(Stored data)
---
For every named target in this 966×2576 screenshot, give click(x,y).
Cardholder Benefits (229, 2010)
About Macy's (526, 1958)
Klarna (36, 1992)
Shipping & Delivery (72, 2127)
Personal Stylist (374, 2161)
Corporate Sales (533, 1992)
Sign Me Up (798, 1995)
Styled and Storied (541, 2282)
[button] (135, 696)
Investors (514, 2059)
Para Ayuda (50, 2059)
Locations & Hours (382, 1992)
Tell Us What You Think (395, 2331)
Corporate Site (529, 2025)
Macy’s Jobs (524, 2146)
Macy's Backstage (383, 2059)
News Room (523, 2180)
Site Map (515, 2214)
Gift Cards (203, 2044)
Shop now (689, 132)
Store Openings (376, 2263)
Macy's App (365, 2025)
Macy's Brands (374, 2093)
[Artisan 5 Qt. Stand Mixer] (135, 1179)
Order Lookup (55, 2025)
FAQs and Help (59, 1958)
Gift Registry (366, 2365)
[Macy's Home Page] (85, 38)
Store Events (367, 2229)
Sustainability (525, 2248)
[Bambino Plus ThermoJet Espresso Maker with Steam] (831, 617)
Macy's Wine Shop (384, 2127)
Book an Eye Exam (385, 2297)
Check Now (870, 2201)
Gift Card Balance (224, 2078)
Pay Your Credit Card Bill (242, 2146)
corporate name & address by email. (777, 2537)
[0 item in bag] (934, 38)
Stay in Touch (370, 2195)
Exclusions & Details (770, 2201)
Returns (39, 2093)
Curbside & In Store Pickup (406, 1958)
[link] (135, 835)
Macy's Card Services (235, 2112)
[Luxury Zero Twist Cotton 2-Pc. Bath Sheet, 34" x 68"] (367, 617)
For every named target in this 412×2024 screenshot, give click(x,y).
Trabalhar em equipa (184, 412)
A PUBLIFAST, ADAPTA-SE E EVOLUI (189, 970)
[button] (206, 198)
---
Return every line above exactly.

* [Task response]
For every named target in this 966×2576 screenshot, give click(x,y).
Cardholder Benefits (229, 2010)
About Macy's (526, 1958)
Klarna (36, 1992)
Shipping & Delivery (72, 2127)
Personal Stylist (374, 2161)
Corporate Sales (533, 1992)
Sign Me Up (798, 1995)
Styled and Storied (541, 2282)
[button] (135, 696)
Investors (514, 2059)
Para Ayuda (50, 2059)
Locations & Hours (382, 1992)
Tell Us What You Think (395, 2331)
Corporate Site (529, 2025)
Macy’s Jobs (524, 2146)
Macy's Backstage (383, 2059)
News Room (523, 2180)
Site Map (515, 2214)
Gift Cards (203, 2044)
Shop now (689, 132)
Store Openings (376, 2263)
Macy's App (365, 2025)
Macy's Brands (374, 2093)
[Artisan 5 Qt. Stand Mixer] (135, 1179)
Order Lookup (55, 2025)
FAQs and Help (59, 1958)
Gift Registry (366, 2365)
[Macy's Home Page] (85, 38)
Store Events (367, 2229)
Sustainability (525, 2248)
[Bambino Plus ThermoJet Espresso Maker with Steam] (831, 617)
Macy's Wine Shop (384, 2127)
Book an Eye Exam (385, 2297)
Check Now (870, 2201)
Gift Card Balance (224, 2078)
Pay Your Credit Card Bill (242, 2146)
corporate name & address by email. (777, 2537)
[0 item in bag] (934, 38)
Stay in Touch (370, 2195)
Exclusions & Details (770, 2201)
Returns (39, 2093)
Curbside & In Store Pickup (406, 1958)
[link] (135, 835)
Macy's Card Services (235, 2112)
[Luxury Zero Twist Cotton 2-Pc. Bath Sheet, 34" x 68"] (367, 617)
For every named target in this 412×2024 screenshot, give click(x,y).
Trabalhar em equipa (184, 412)
A PUBLIFAST, ADAPTA-SE E EVOLUI (189, 970)
[button] (206, 198)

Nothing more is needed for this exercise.